[Start of DATA LINES]

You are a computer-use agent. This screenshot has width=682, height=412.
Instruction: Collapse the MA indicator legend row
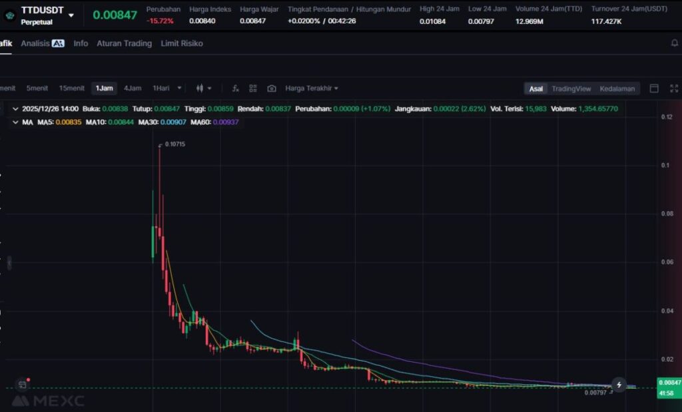point(16,122)
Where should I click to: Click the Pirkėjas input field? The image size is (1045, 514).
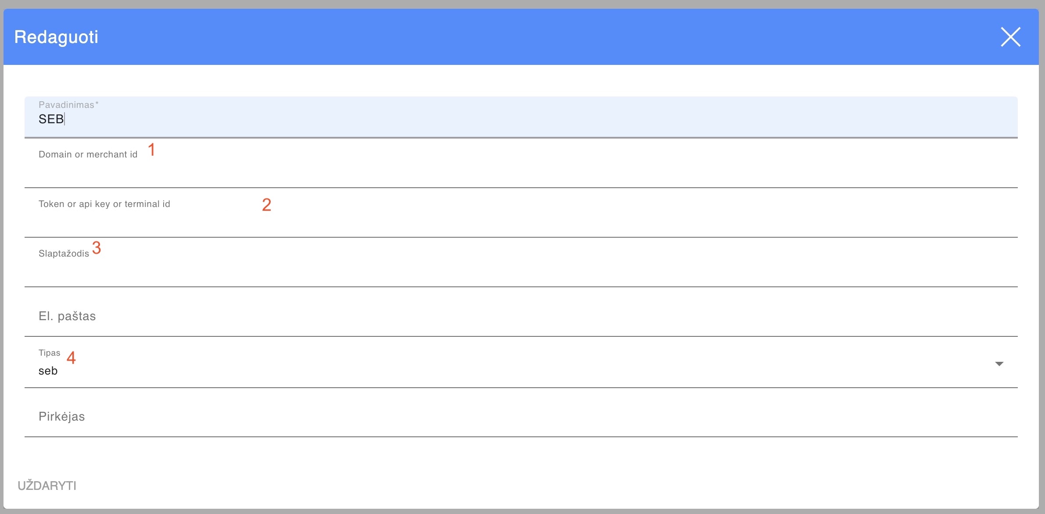pos(520,417)
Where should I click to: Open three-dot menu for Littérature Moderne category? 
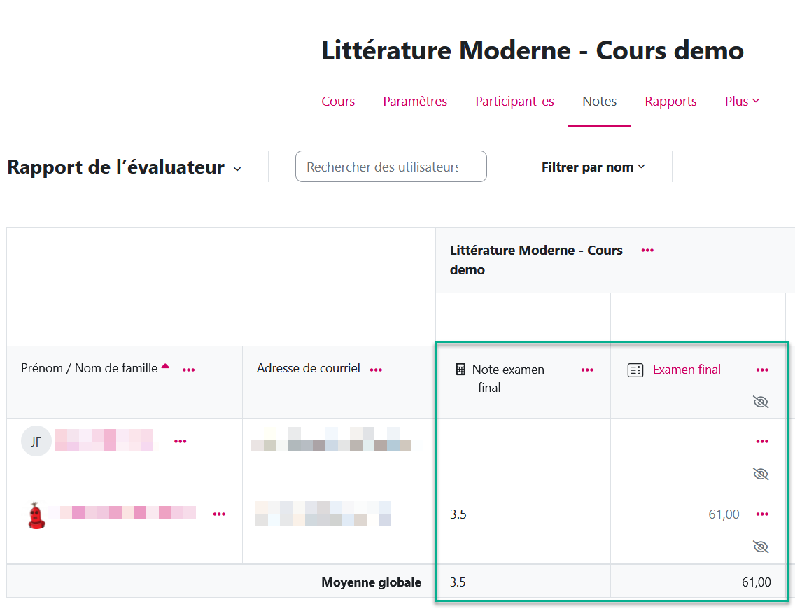(x=647, y=250)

[End of DATA LINES]

## [TASK PROMPT]
Copy out all the entries above, including their wording, but shift each coordinate in the answers by adding 78 to it. Leave the pictures out.

## [RIGHT ANSWER]
You are a computer-use agent. This screenshot has width=682, height=412.
Instruction: Collapse the MA indicator legend row
point(94,200)
Where should I click to: Click the Pirkėjas input field? The image size is (1045, 514).
pos(598,495)
Where should I click to: Open three-dot menu for Littérature Moderne category? 
(x=725, y=328)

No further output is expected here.